- [Directions]: Take the data that follows and return it exactly.

Stored data
########################################

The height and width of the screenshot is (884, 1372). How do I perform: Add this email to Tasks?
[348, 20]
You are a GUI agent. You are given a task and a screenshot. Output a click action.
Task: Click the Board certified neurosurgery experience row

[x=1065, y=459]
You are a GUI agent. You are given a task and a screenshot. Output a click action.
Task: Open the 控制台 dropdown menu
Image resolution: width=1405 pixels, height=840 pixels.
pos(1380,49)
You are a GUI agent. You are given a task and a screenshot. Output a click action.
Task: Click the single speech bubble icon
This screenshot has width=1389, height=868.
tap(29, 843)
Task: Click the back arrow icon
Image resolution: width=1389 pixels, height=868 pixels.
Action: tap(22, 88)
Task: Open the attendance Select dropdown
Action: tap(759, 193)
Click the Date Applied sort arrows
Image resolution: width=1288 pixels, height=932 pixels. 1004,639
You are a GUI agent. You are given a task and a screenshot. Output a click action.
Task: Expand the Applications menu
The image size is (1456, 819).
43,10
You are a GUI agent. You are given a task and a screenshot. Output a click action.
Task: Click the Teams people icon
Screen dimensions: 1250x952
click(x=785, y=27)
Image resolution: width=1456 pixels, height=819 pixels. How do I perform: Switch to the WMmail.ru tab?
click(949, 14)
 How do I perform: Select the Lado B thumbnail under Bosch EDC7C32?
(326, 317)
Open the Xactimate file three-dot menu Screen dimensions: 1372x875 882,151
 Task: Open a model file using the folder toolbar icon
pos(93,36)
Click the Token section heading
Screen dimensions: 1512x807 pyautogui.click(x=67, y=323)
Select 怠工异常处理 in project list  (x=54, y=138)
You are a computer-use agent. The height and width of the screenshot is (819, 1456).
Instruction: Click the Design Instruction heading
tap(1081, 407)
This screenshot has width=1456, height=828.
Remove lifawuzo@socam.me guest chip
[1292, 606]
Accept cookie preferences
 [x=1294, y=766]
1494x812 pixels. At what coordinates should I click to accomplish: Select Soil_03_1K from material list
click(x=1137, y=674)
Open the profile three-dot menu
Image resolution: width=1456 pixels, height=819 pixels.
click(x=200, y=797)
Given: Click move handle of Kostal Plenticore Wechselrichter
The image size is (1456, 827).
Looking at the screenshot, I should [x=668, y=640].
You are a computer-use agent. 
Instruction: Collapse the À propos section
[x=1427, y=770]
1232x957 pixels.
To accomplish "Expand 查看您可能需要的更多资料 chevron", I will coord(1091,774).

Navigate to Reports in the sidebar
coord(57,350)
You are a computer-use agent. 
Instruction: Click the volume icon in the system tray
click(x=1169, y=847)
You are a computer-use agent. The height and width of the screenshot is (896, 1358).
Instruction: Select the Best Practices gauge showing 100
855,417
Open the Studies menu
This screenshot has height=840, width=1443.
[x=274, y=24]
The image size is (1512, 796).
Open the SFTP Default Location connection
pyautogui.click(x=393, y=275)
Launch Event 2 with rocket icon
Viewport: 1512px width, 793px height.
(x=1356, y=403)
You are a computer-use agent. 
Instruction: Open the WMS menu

########################################

- [Result of this exercise]:
The height and width of the screenshot is (884, 1372). How do I perform: Add this email to Tasks?
[348, 20]
You are a GUI agent. You are given a task and a screenshot. Output a click action.
Task: Click the Board certified neurosurgery experience row

[x=1065, y=459]
You are a GUI agent. You are given a task and a screenshot. Output a click action.
Task: Open the 控制台 dropdown menu
Image resolution: width=1405 pixels, height=840 pixels.
pos(1380,49)
You are a GUI agent. You are given a task and a screenshot. Output a click action.
Task: Click the single speech bubble icon
This screenshot has width=1389, height=868.
tap(29, 843)
Task: Click the back arrow icon
Image resolution: width=1389 pixels, height=868 pixels.
Action: tap(22, 88)
Task: Open the attendance Select dropdown
Action: tap(759, 193)
Click the Date Applied sort arrows
Image resolution: width=1288 pixels, height=932 pixels. 1004,639
You are a GUI agent. You are given a task and a screenshot. Output a click action.
Task: Expand the Applications menu
The image size is (1456, 819).
43,10
You are a GUI agent. You are given a task and a screenshot. Output a click action.
Task: Click the Teams people icon
Screen dimensions: 1250x952
click(x=785, y=27)
Image resolution: width=1456 pixels, height=819 pixels. How do I perform: Switch to the WMmail.ru tab?
click(949, 14)
 How do I perform: Select the Lado B thumbnail under Bosch EDC7C32?
(326, 317)
Open the Xactimate file three-dot menu Screen dimensions: 1372x875 882,151
 Task: Open a model file using the folder toolbar icon
pos(93,36)
Click the Token section heading
Screen dimensions: 1512x807 pyautogui.click(x=67, y=323)
Select 怠工异常处理 in project list  (x=54, y=138)
You are a computer-use agent. The height and width of the screenshot is (819, 1456).
Instruction: Click the Design Instruction heading
tap(1081, 407)
This screenshot has width=1456, height=828.
Remove lifawuzo@socam.me guest chip
[1292, 606]
Accept cookie preferences
 [x=1294, y=766]
1494x812 pixels. At what coordinates should I click to accomplish: Select Soil_03_1K from material list
click(x=1137, y=674)
Open the profile three-dot menu
Image resolution: width=1456 pixels, height=819 pixels.
click(x=200, y=797)
Given: Click move handle of Kostal Plenticore Wechselrichter
The image size is (1456, 827).
Looking at the screenshot, I should [x=668, y=640].
You are a computer-use agent. 
Instruction: Collapse the À propos section
[x=1427, y=770]
1232x957 pixels.
To accomplish "Expand 查看您可能需要的更多资料 chevron", I will coord(1091,774).

Navigate to Reports in the sidebar
coord(57,350)
You are a computer-use agent. 
Instruction: Click the volume icon in the system tray
click(x=1169, y=847)
You are a computer-use agent. The height and width of the screenshot is (896, 1358).
Instruction: Select the Best Practices gauge showing 100
855,417
Open the Studies menu
This screenshot has height=840, width=1443.
[x=274, y=24]
The image size is (1512, 796).
Open the SFTP Default Location connection
pyautogui.click(x=393, y=275)
Launch Event 2 with rocket icon
Viewport: 1512px width, 793px height.
(x=1356, y=403)
You are a computer-use agent. 
Instruction: Open the WMS menu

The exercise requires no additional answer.